Background - Reinforcement-Learning-TU-Vienna/dice_rl_TU_Vienna GitHub Wiki

Background

For a set $X$, let $\Delta(X)$ be the set of probability distributions on $X$. We consider a Markov Decision Process (MDP) $(S, A, R, T, d_0, \gamma)$.

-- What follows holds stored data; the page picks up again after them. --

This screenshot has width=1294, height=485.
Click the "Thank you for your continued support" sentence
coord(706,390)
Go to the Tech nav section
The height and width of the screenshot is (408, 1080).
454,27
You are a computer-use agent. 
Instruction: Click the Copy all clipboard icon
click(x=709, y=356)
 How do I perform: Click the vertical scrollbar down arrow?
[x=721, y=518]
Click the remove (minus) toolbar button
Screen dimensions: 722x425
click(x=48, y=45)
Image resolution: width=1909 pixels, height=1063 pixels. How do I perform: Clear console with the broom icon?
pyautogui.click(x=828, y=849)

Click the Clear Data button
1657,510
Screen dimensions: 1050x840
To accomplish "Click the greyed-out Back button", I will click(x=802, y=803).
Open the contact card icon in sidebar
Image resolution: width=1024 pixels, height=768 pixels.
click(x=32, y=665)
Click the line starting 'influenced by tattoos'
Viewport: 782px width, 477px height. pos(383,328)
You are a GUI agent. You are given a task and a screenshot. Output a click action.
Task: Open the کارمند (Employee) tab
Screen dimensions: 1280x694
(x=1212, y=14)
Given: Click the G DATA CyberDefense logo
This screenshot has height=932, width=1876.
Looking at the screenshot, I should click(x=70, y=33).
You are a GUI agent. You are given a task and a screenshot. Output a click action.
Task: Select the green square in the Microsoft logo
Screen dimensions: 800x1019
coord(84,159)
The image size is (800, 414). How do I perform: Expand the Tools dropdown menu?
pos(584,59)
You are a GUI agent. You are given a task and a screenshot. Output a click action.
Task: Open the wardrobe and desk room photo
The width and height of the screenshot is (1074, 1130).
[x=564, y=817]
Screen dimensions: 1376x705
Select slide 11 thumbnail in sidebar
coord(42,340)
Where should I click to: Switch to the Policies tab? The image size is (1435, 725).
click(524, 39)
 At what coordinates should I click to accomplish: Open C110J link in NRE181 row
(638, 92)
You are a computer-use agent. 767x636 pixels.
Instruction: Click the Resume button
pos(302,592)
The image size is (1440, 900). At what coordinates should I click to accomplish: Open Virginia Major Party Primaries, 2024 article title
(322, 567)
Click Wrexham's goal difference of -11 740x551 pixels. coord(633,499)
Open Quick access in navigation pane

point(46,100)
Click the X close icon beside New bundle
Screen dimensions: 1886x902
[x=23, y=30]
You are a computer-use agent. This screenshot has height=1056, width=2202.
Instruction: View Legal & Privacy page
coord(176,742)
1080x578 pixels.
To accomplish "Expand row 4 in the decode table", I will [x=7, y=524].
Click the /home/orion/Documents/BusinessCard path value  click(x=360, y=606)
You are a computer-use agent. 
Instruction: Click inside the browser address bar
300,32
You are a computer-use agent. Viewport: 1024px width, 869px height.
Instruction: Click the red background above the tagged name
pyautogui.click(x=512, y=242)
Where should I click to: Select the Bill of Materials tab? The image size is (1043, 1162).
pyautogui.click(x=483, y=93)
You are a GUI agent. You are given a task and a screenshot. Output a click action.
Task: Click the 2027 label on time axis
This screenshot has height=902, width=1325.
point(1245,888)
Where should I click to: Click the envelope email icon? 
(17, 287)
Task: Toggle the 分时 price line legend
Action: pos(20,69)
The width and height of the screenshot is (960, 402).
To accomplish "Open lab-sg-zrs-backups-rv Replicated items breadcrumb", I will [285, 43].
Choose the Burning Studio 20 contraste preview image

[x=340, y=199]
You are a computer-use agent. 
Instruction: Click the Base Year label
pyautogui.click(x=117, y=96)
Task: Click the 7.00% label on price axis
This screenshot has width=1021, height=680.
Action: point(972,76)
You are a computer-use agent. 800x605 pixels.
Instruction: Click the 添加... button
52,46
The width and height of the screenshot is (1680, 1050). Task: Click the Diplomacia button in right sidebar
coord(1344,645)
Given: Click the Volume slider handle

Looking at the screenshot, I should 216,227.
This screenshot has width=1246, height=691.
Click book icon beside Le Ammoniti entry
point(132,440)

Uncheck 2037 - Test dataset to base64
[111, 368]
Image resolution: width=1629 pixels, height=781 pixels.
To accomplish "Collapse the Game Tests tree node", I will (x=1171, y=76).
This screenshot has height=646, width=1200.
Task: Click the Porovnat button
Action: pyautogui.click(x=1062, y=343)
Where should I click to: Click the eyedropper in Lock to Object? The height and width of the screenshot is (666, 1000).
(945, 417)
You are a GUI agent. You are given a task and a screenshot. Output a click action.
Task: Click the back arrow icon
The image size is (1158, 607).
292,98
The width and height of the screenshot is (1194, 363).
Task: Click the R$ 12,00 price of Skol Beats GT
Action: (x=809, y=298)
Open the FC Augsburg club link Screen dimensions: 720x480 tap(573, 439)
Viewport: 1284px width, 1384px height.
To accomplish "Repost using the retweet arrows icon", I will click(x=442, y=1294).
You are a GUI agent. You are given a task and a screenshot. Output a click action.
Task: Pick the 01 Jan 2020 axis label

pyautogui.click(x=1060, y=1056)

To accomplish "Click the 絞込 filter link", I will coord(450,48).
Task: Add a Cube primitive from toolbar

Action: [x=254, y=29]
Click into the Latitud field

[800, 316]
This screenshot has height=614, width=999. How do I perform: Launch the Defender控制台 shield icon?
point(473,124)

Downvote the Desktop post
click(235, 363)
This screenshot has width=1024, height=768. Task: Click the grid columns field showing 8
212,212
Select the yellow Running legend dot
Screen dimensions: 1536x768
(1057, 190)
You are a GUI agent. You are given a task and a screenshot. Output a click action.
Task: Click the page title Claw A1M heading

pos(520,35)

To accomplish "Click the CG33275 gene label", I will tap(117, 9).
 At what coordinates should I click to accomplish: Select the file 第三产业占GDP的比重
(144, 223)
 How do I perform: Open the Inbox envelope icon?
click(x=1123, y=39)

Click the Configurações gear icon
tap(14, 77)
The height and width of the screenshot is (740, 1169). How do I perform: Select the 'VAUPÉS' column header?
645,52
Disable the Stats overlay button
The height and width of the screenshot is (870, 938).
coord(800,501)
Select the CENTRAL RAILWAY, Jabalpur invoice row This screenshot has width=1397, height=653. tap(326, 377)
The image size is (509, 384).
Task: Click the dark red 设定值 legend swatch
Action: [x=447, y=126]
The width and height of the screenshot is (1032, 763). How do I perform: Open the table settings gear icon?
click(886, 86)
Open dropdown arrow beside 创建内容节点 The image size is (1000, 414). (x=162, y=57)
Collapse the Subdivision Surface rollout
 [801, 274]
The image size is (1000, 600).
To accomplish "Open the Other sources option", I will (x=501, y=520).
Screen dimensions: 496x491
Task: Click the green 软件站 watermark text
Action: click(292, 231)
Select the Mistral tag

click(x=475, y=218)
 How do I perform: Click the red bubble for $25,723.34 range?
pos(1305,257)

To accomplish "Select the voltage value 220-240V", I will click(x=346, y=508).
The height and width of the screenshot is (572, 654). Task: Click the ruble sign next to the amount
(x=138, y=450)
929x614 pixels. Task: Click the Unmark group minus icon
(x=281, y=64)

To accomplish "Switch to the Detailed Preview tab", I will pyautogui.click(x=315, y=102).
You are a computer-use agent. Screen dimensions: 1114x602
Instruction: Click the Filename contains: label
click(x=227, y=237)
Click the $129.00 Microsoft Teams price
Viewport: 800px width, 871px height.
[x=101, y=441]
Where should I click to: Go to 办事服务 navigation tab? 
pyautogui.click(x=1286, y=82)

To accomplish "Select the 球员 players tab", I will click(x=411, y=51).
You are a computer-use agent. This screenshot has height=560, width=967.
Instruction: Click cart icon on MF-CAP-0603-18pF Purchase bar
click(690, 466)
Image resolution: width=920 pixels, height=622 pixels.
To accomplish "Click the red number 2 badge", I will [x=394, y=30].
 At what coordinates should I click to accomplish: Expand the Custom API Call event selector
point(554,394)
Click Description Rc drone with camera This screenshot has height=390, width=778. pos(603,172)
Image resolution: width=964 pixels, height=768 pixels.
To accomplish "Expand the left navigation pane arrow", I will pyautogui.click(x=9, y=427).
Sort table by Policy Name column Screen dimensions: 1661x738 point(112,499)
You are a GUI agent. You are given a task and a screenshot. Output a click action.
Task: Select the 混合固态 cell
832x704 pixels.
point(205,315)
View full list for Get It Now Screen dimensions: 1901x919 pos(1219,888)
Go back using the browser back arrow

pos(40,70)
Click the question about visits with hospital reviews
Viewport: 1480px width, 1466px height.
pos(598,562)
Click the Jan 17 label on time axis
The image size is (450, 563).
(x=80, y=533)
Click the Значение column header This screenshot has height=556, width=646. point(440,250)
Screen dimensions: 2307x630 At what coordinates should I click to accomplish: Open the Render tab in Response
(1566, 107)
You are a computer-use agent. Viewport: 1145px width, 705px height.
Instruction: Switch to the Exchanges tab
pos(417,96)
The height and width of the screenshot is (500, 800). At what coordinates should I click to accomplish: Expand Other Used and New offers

$S$ and $A$ are the set of states and actions, respectively.
$R: S \times A \times S \to \Delta(\mathbb R)$ is the reward function that assigns a state-action pair a reward distribution, but we are often going to treat $R(s, a, s^\prime)$ as a random variable and write $r(s, a) \doteq \mathbb E_{ s^\prime \sim T(s, a) } [ R(s, a, s^\prime) ]$ for the immediate reward function. We assume that the reward function is bounded almost surely.
The transition probability distributions are given via $T: S \times A \to \Delta(S)$ and we write $T(s^\prime \mid s, a)$ for the probability of transitioning into state $s^\prime \in S$ when choosing action $a \in A$ in state $s \in S$.
The initial state distribution, i.e., the distribution which provides the state where the process initiates, is $d_0 \in \Delta(S)$.
The discount factor is $\gamma \in (0, 1]$. We allow our MDP to be discounted or even undiscounted in certain cases.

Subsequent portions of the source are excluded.